The engine resolves configured types through that registry, so the only thing left is to make sure your package is linked into the binary by importing it (for the built-ins that is providers/all, which the CLI imports; for your own provider, blank-import it from your main):

import _ "example.com/me/brokerp" // runs init(), self-registers "broker"
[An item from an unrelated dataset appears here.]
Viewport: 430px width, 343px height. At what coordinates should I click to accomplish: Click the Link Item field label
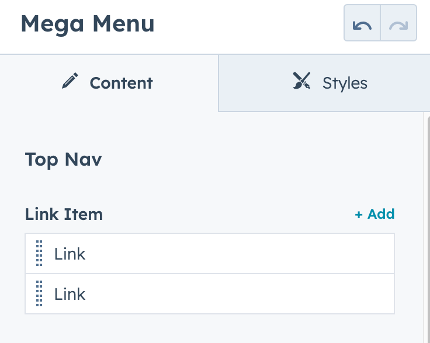click(x=64, y=214)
No change to core is ever required to add a provider. Type names are a flat namespace: registering one that is already taken panics at startup, so a collision surfaces loudly instead of being decided by import order. Then configure an instance like any other:

providers:
  broker:
    config:
      adminUrl: http://localhost:9644
method:
  - phase: "Drop the hot partition mid-consume"
    steps:
      - run: broker.drop_partition
        with:
          topic: orders
          partition: 3

Test it like the built-ins do #

Unit tests never need real infrastructure: fake the upstream (an httptest.Server, a stub binary) and assert on what your provider sends. Scenario-level tests register the provider under a fake type and run the engine against scripted values; see core/engine/engine_test.go for the pattern.

Document it #

A built-in provider ships a reference page under docs/content/reference/providers/<type>.md. The pages follow one shape so a reader learns every provider the same way:

  1. Intro — one paragraph: what it does, and when to reach for it.
  2. Config block — the providers: YAML, then prose describing each config key and its default.
  3. ## Verbs — one ### <verb> (<kind>[, <effect>]) section per verb (group verbs that share an arg shape, e.g. ### post / put / delete). Each section has:
    • a one-line description of what the verb does;
    • an arg table with columns arg | type | req | description, marking the primary arg; write No args. when there are none;
    • a **Returns** line describing the value shape, every meta key the verb sets, and what output holds;
    • a minimal runnable example.
  4. Narrative sections (optional) — any cross-cutting behavior that does not belong to one verb (status handling, lifecycle notes) as its own ## section below the verbs.

The arg table mirrors your Args declaration and the **Returns** line mirrors what Run puts in the VerbResult; keep them in step when either changes.

Going deeper #

Engine internals (the three-package architecture, the result/event contract, design principles and non-goals) live in DEVELOPERS.md.